Field Day Review \\ Bigger, better, familiar
“Bigger and better” is the consensus from Field Day goers, many of whom have developed a loyalty to coming to the festival every year. It’s no surprise that the overall atmosphere of the day mirrors otherworldly happiness as people flock over green grass to enter a space that sits outside of the usual rhythm of life, and the good news for camping-phobes? It’s only for one day.
The attendees are a mix dominated by East London hipsters with the occasional prog-rock haircut poking out, Summer dresses and ‘Fuck Brexit’ badges. Being greeted at the entrance by a singing caricature of former-mayor Boris Johnson is a reminder that music festivals can be a political space – of sorts.
Field Day is not reliant on a specific genre theme. Offering an eclectic line-up with quite a lot of lesser known acts, it finds a balance with the hard hitting headliners. London-bred Loyle Carner brought freestyle, modesty and a cheeky sense of humour to the main stage. He embraced the relaxed nature of the crowd who sang with him throughout this set. Flamingods provided psychedelic world-folk that was alight with child-like energy. “We all come from the same piece of fucking earth”, said lead Kamaal Rasool, “and we need to celebrate that.”

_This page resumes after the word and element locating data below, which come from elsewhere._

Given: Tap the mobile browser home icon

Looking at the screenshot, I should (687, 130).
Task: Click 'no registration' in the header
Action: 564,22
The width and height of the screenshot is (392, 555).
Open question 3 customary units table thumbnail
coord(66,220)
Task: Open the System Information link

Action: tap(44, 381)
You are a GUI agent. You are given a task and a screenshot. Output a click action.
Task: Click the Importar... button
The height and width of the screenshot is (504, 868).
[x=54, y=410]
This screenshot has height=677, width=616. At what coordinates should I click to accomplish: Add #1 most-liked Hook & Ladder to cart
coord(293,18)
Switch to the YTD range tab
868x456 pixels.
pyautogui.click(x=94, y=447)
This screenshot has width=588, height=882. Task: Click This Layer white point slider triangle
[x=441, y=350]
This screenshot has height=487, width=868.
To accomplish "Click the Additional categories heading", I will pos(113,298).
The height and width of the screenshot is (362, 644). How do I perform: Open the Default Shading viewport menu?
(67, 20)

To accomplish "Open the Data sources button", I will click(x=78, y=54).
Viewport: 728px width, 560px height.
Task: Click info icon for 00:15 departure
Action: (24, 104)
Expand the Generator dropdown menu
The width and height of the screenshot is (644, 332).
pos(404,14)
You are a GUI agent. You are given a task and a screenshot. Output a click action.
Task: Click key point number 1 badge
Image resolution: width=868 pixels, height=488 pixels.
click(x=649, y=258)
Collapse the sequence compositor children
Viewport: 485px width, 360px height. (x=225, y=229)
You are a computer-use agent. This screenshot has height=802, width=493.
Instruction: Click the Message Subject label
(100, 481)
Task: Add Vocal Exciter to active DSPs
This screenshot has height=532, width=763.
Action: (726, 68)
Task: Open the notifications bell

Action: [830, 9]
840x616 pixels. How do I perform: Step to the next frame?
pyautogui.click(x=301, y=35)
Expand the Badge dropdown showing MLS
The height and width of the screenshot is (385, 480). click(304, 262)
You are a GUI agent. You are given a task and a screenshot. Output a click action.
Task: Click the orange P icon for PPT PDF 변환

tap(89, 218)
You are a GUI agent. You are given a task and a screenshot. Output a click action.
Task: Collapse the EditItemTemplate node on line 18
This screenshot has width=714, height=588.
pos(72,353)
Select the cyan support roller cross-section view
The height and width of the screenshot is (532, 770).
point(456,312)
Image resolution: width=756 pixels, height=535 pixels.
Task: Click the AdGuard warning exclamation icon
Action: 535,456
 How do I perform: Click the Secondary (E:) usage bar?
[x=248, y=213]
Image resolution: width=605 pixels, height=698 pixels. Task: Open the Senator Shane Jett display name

Into the night Flying Lotus brought beats that could be felt coursing through the body with tumultuous force. Fatima Yamaha gave a joyous performance of light and sound to get lost amongst, whilst Aphex Twin’s set fulfilled any childhood dream of playing with big lasers. They stretched the entire length of The Barn – a new stage for 2017 – in mesmerising movement to match the electronic soundscapes. The initial feeling of being a sardine in a tin was soon overcome.
Ending the night with Omar Souleyman was a treat. Sweat drenched bodies (possibly spattered with a bit of rain) embraced the Middle Eastern sounds with gravitas and energy in a physical expression of joy and release. A young Iranian woman next to me expresses a sense of nostalgia, smiling with the comfort of familiarity.